Kita dipertemukan dengan realita

Senang, sedih, bahagia, bahkan luka

Semua bersarang pada tubuh kita.


Sebagian orang mencaci hidupnya

Marah tanpa tahu harus berbuat apa

Begitulah kiranya

Kita meyakini semua akan baik-baik saja.


Kita dimusnahkan, hanya karena sebuah luka.


Kesedihan biarlah kesedihan

Kepergian biarlah kepergian

Dicampakkan biarlah dirasakan

Semua akan pulang pada ingatan.


Lalui lah semua luka,

Bahagia menunggumu setelahnya

Melangkah lah sejauhnya,

Cakrawala akan terbuka

Luka pun ada sembuhnya.


Cinta tidak mengajarkan kebencian,

Cinta hanya mengenalkan tentang bahagia dan luka.
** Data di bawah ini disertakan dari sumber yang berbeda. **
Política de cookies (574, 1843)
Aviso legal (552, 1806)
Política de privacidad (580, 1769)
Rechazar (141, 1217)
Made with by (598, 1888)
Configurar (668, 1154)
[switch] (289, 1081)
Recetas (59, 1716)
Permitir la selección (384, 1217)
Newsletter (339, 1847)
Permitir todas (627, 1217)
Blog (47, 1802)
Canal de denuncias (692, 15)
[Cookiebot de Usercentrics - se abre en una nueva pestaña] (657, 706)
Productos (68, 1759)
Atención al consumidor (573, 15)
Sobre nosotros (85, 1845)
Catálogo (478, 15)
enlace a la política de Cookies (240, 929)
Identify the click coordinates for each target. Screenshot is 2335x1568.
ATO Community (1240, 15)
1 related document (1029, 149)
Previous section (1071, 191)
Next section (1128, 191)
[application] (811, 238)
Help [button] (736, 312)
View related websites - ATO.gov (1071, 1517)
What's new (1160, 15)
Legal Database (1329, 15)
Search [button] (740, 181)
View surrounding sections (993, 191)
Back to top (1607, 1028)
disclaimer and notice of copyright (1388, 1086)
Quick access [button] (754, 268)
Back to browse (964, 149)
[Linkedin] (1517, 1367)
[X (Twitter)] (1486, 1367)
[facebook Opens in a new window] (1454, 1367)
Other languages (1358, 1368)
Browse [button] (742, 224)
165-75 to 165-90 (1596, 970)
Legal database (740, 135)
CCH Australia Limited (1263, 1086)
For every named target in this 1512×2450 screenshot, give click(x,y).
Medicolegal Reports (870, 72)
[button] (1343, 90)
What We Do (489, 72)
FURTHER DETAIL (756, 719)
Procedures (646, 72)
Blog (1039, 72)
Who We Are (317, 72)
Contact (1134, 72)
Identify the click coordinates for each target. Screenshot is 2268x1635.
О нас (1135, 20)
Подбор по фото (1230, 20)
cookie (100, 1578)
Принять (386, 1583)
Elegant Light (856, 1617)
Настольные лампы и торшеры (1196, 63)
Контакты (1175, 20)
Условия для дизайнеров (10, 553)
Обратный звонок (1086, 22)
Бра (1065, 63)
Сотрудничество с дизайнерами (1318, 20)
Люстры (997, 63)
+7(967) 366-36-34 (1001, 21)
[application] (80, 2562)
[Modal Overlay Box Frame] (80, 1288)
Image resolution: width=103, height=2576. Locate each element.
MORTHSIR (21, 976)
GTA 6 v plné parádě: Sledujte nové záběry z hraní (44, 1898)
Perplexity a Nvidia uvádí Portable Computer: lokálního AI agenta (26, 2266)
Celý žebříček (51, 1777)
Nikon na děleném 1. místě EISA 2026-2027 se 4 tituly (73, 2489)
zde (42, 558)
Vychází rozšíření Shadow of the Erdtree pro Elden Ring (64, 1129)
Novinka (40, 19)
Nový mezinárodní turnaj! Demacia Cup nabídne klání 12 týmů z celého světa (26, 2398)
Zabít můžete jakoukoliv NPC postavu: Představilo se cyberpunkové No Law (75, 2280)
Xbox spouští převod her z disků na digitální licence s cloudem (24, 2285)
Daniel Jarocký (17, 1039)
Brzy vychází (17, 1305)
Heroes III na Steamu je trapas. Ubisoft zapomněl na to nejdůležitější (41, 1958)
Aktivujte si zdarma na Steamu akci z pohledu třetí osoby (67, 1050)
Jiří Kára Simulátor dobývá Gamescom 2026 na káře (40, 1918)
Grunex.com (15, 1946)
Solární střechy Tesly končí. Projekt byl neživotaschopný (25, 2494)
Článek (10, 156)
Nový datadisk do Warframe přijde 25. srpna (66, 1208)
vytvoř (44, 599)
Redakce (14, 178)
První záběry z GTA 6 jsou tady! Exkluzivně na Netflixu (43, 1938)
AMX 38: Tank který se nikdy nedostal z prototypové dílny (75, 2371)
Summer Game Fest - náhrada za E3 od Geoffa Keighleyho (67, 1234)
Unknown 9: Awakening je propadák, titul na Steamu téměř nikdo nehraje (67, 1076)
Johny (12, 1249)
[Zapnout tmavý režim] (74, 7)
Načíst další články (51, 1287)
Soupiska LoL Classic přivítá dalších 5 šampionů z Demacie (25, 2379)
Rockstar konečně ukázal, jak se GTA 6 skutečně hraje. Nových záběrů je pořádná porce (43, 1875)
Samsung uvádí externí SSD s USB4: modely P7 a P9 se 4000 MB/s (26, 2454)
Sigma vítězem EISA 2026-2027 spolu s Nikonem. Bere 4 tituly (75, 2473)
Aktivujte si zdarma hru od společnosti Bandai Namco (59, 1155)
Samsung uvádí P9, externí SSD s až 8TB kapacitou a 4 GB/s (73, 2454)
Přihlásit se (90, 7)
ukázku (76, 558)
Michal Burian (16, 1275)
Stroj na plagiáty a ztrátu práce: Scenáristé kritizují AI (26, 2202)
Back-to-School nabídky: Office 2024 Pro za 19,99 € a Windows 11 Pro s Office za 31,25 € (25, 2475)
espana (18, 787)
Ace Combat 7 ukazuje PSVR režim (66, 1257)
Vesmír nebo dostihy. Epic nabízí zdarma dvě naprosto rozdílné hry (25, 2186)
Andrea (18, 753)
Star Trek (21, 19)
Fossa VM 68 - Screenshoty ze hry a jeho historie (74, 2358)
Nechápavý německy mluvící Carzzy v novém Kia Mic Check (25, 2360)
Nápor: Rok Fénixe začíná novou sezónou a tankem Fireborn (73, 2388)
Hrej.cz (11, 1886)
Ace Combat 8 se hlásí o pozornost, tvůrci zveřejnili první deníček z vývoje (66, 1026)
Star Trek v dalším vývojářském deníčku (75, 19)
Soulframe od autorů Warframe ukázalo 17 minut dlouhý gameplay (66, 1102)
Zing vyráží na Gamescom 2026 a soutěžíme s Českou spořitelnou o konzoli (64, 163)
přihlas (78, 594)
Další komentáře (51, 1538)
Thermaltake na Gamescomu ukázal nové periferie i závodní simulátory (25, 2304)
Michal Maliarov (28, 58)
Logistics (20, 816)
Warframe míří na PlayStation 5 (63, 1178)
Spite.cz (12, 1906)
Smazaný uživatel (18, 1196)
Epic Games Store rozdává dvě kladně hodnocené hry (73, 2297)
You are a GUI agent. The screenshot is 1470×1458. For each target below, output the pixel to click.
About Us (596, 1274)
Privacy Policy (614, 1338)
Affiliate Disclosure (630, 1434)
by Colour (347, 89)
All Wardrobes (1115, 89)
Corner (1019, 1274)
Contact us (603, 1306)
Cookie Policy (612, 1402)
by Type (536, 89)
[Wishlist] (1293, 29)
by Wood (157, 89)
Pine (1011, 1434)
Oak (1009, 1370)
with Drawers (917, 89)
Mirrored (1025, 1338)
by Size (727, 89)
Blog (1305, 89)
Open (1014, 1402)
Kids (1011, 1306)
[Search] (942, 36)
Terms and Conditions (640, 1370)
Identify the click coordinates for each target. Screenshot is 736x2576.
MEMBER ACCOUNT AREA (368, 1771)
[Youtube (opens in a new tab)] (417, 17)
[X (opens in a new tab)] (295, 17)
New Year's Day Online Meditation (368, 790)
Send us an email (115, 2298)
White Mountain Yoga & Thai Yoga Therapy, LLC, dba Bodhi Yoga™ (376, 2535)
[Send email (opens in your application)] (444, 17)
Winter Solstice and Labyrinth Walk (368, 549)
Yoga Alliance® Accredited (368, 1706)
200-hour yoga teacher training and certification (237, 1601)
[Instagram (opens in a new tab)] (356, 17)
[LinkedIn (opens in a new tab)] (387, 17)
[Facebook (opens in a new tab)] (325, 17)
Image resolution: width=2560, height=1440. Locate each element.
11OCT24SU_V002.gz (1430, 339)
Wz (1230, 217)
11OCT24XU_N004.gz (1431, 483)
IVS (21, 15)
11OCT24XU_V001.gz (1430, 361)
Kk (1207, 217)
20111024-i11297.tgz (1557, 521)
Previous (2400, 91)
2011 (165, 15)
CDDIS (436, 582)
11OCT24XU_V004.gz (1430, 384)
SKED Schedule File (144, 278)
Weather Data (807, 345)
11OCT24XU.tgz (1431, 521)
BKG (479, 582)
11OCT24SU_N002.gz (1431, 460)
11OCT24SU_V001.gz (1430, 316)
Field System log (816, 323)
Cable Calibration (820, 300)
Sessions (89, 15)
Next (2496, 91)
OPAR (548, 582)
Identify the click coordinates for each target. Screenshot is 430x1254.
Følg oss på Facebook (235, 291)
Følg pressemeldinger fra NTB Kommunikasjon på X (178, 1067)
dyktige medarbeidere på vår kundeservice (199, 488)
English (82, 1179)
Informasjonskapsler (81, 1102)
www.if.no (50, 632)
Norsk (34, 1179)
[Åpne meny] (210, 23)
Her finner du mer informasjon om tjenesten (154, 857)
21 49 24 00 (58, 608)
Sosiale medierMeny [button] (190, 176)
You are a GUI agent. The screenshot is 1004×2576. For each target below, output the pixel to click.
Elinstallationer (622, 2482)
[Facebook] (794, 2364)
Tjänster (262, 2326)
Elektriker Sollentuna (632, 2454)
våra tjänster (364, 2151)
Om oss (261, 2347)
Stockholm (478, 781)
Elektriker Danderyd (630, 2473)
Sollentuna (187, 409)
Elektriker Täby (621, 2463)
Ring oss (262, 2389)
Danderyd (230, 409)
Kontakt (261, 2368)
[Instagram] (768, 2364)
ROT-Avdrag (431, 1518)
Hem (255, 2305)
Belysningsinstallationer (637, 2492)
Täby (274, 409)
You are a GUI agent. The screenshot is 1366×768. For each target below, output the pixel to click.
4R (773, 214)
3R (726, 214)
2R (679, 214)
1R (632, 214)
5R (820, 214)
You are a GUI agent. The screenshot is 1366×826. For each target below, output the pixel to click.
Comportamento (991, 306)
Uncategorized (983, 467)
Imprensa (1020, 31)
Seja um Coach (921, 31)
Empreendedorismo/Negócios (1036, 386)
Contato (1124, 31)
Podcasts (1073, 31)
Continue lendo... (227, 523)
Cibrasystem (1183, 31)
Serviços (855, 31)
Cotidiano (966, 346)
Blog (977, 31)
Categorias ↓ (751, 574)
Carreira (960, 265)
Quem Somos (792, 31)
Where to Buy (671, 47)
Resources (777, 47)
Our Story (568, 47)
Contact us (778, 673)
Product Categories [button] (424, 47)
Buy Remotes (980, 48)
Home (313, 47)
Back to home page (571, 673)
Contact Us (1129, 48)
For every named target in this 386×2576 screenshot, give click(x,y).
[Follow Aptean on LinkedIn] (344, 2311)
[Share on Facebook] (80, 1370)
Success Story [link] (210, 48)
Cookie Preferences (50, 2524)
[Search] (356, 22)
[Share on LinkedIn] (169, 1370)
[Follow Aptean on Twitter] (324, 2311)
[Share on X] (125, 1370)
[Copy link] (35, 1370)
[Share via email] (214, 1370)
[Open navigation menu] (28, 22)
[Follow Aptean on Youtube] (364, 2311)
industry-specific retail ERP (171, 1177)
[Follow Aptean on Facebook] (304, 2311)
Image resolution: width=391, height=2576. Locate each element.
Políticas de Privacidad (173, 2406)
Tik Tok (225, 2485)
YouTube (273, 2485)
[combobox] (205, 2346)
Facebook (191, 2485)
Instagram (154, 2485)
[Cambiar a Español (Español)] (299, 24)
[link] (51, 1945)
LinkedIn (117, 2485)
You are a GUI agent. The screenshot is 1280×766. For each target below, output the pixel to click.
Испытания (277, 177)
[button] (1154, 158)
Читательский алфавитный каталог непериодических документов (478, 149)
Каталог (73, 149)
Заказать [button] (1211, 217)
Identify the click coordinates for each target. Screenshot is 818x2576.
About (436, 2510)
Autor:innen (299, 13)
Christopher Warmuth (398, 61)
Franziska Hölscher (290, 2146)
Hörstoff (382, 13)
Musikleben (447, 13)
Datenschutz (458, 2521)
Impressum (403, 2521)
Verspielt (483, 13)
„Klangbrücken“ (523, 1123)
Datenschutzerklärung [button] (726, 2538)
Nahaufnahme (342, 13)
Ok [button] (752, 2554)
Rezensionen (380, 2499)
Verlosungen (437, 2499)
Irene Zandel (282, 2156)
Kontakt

"Pinjamkan Saya Keberanian" - Syair Kekalahan 


Tuan,

Luka itu masih menganga

Tak ada tawa

Semua terpampang sandiwara.


Saya ingin bicara

Tapi pada siapa?


Saya kali ini mampu tanpa suara

Berkawan sepi di penghujung malam yang gelap gulita

Tanpa ada bincang soal cinta

Tanpa sadar telah tenggelam di dasar samudera.


Tuan,

Pinjamkan saya satu nama.


Ia yang berujar dengan segala cinta

Ia yang mampu mengalahkan ego tanpa diminta

Ia yang tak mudah menyerah pada bosan yang kapan saja akan melanda

Sekalipun semua menerpa, akan ada harga di setiap cerita.


Tuan,

Pintaku sederhana

Saya tak ingin seperti rumah yang hanya disewa

Saya tak rela membiarkan cinta pupus begitu saja

Saya tak mampu menggoreskan luka pada yang tercinta.


Namun,

Sayalah yang diberi luka

Ditinggalkan tanpa aba-aba

Dimusnahkan dalam segala cerita.


Tuan,

Berikan saya keberanian dalam cinta

Keyakinan saya pudar dihantam duka

Saya begitu takut untuk percaya.


Saya sudah muak dengan kebaikan saya

Menganggap ia berbeda

Tapi ternyata

Ia sama diantara mereka yang hanya menggoreskan luka.


Tuan,

Kegagalan apalagi yang akan menyapa

Jika setia adalah suatu hal yang harus ada dalam cinta

Lantas mengapa yang setia selalu diberi luka?


Tuan,

Ternyata kau bukan rumah

Tuan,

Ternyata kau hanya singgah

Tuan,

Ternyata kau tak sungguh

Tuan,

Kau tak begitu tangguh.


"Aku Titipkan, Tuhan"


Pada akhirnya, kau harus mengerti

Segalanya berlalu dengan semestinya

Lantas kau harus terima tanpa lagi harus mengiba.


Di sana ia..


Menatapmu tanpa perlu kau tahu

Berada tepat didepan mu

Lalu tersenyum dengan segala rasa

Mendekap mu tanpa kata

Membelai rambutmu yang kian hari kau biarkan tumbuh

Sesekali ia mencium pipimu yang basah.


Jika saja ia bicara..


Sajaknya begitu menenangkan

Baitnya pun tak serumit mereka

Disetiap katanya mampu melembutkan segala kerisauan

Pada setiap hurufnya ia menjelma sebuah nama.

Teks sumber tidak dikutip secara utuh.